The Romans

During their conquest of Britain the Roman army came up against the formidable opposition of the tribes in Wales. Fighting was often bitter, and it was not until AD 78 that the whole of Wales was occupied. Wales was subjected to tight military control by means of a network of forts garrisoned by auxiliary units under the command of two legions, based at Caerleon and Chester. The internationally important collections from the legionary fortress at Caerleon, the base of the Second Augustan Legion, and its predecessor at nearby Usk, are housed at the National Roman Legion Museum in Caerleon.

The legions required huge quantities of resources, and the works depot at Holt supplied the Twentieth Legion at Chester with pottery as well as tiles and bricks for building. Large collections of finds from several auxiliary forts - including Brecon, Caernarfon (Segontium), Caersws, Gelligaer, Loughor, Pen Llystyn - are also in our collections.

Roman head

In Roman times, the metals of Wales were heavily exploited. Wales contained the richest deposits of gold, at Dolaucothi, and some of it was used locally for jewellery.

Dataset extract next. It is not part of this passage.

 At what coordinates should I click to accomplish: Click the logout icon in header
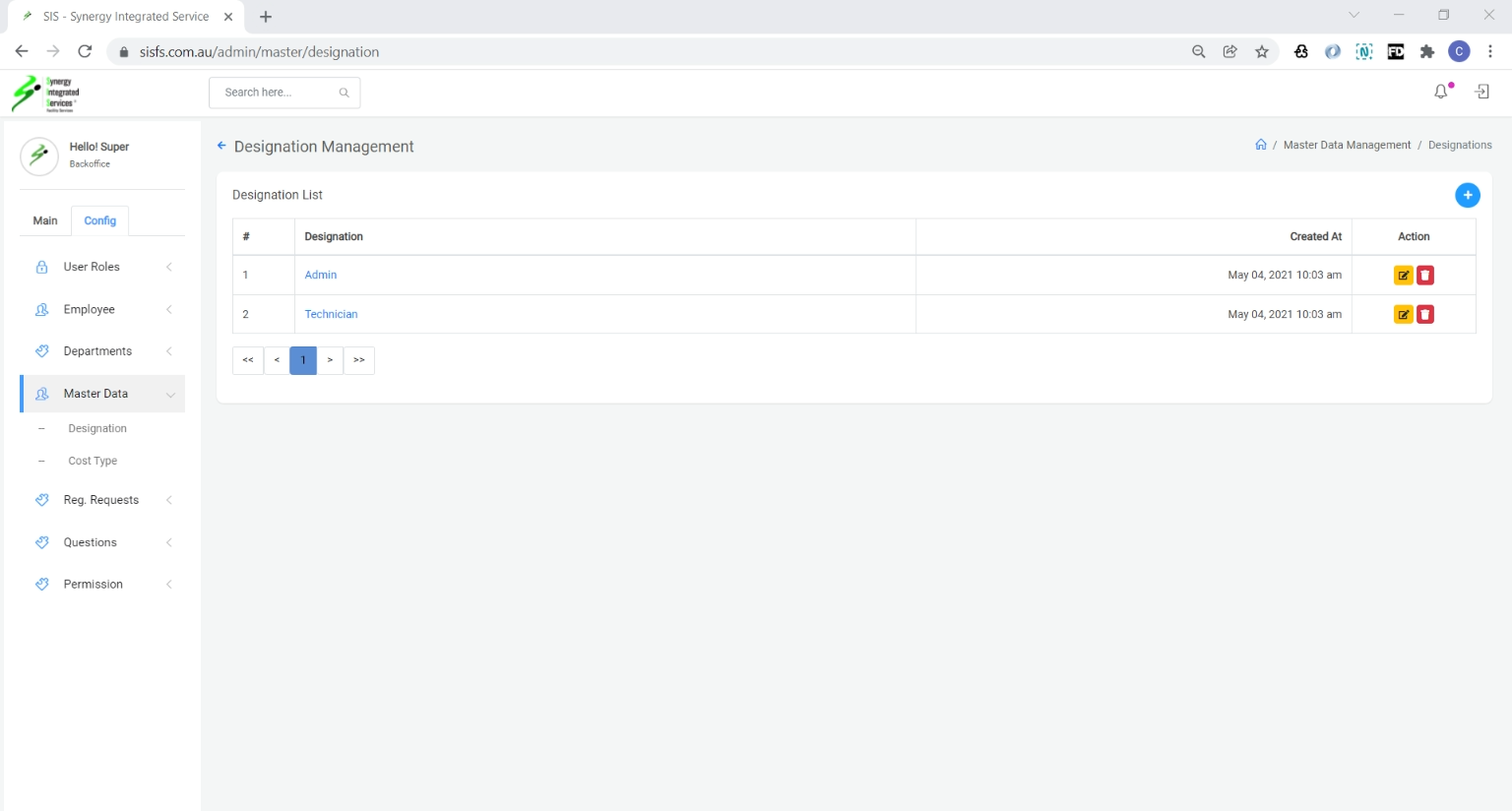click(x=1481, y=92)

Silver bearing lead existed in substantial amounts in north-east Wales, while copper was also worked in north and mid-Wales; we have a number of ingots from this mining activity in our collection. Iron, slate and other stones and, to a small extent, coal were also worked in Roman times.

In time, wherever possible, the occupying army was reduced so that in the third and fourth centuries few forts were garrisoned. In the south, the tribes were granted a form of self-government with their own council, but the rest of Wales remained under more or less constant military surveillance. Caerwent (Venta Silurum to the Romans) was the administrative centre and the market town of the Silures, and we are studying a large collection of finds from recent excavations at the site.

In the countryside, particularly in the southern coastal fringe, there were farmsteads and villas, which were sometimes the homes of rich and successful people. Our collections contain finds from the villas and farmsteads at Llantwit Major, Ely, Llandough, Whitton and Biglis. The upland area of Wales remained more thinly populated and the native farmsteads bear little mark of Roman traditions, with the roundhouse continuing as the main form of domestic architecture. Agricultural implements from these sites indicate the cultivation of crops, while pastoral farming is represented by the bones of cattle, sheep and pigs.

Religion in Roman Britain was a mixture of both native and imported ideas. Roman gods and goddesses were worshipped side-by-side with Celtic deities, which were usually concerned with the powers of nature. The finds from Llys Awel, near Abergele, including a Mercury figurine, two small bronze dogs and votive plaques, probably came from a curative spring. The role of the dog in both the Celtic and Classical world appears to be concerned mainly with healing. Death and burial are represented in the collections by a fine sculpture of a funerary lion from Cowbridge in the Vale of Glamorgan, and the Welshpool burial containing bronze vessels, glass, pottery and an iron firedog.